**What the exercise asks:** An exact copy of every record, without the pictures, is what should come back.

=-=-=

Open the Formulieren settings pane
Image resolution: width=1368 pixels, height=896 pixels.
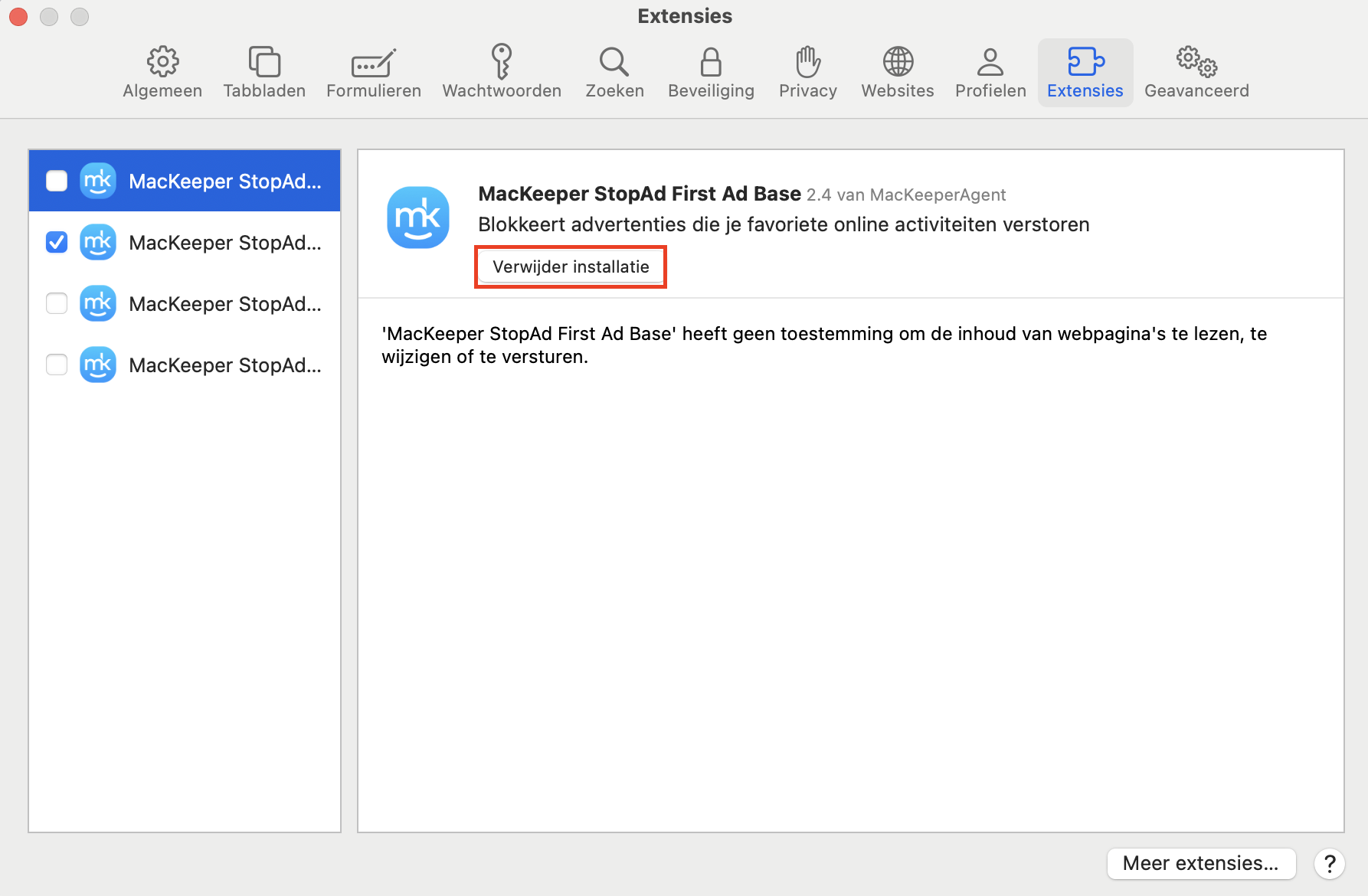click(x=373, y=72)
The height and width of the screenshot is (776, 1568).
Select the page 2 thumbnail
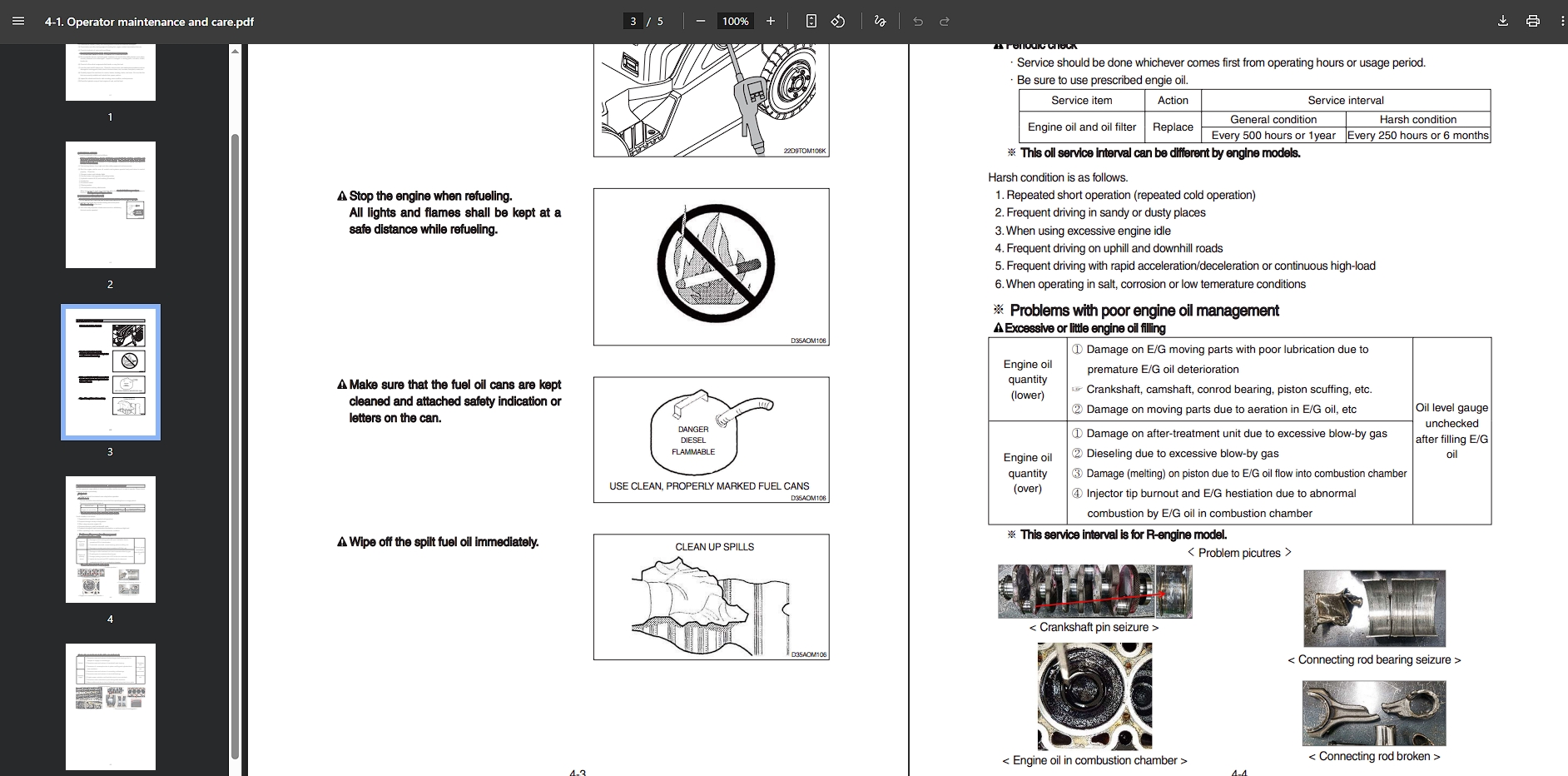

=-=-=

**Output for this task:**
Open the Formulieren settings pane
Image resolution: width=1368 pixels, height=896 pixels.
click(x=373, y=72)
The height and width of the screenshot is (776, 1568).
Select the page 2 thumbnail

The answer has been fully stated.